+++ Data in this exercise +++

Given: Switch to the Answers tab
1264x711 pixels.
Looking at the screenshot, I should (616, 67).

+++
+++ Data in this exercise +++

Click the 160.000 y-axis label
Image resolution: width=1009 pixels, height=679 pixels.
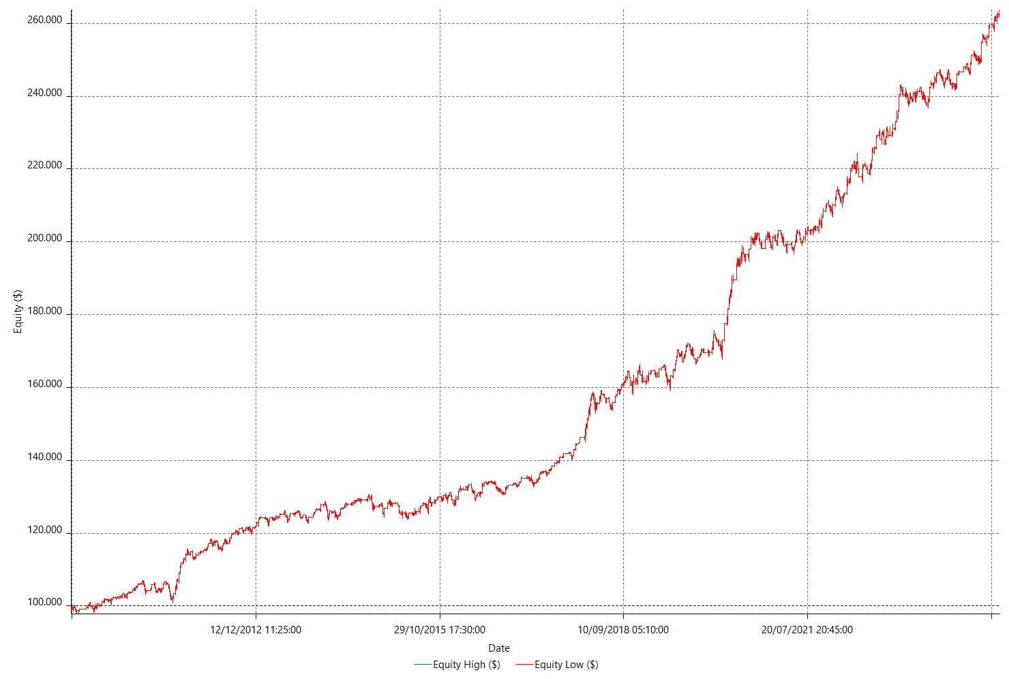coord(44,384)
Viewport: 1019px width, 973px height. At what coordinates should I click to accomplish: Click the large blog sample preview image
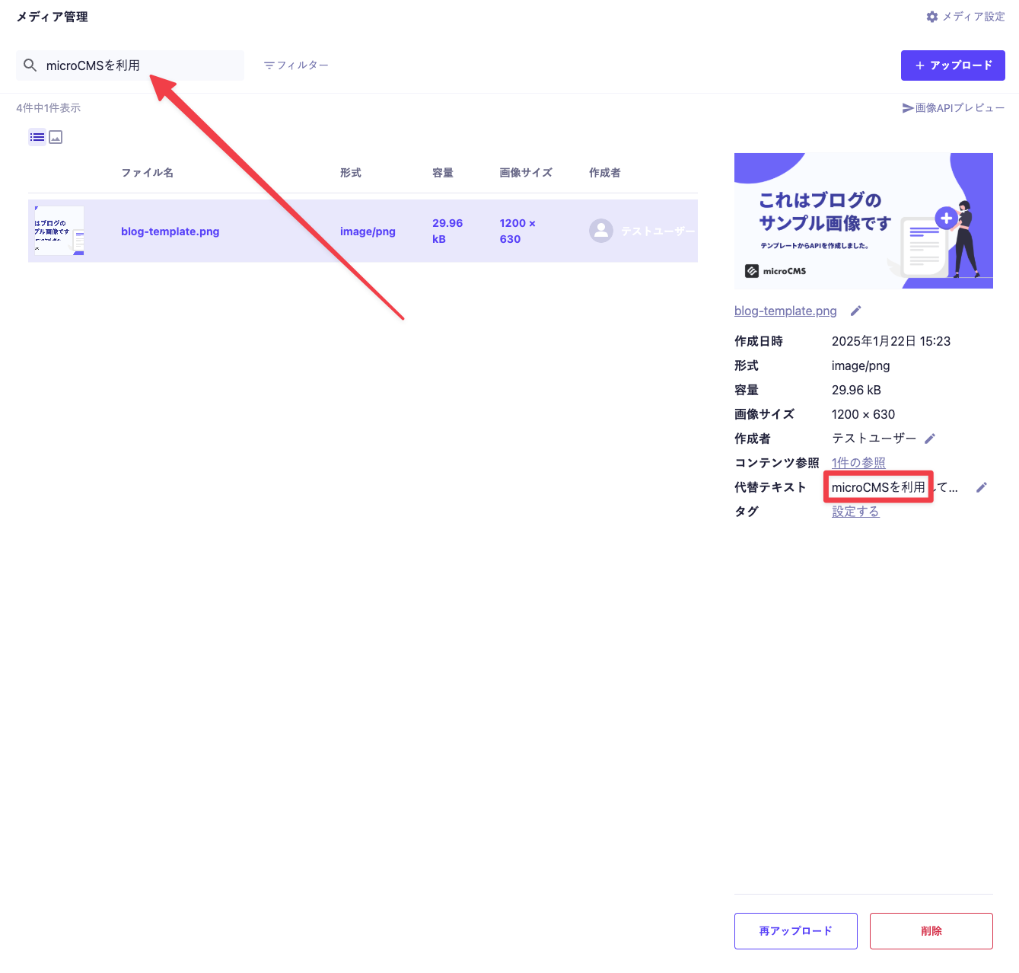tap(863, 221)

+++

Copy out the items word for word, from the line containing "Given: Switch to the Answers tab" through the line containing "Looking at the", including both of those lines.

*Task output*.
Given: Switch to the Answers tab
1264x711 pixels.
Looking at the screenshot, I should (616, 67).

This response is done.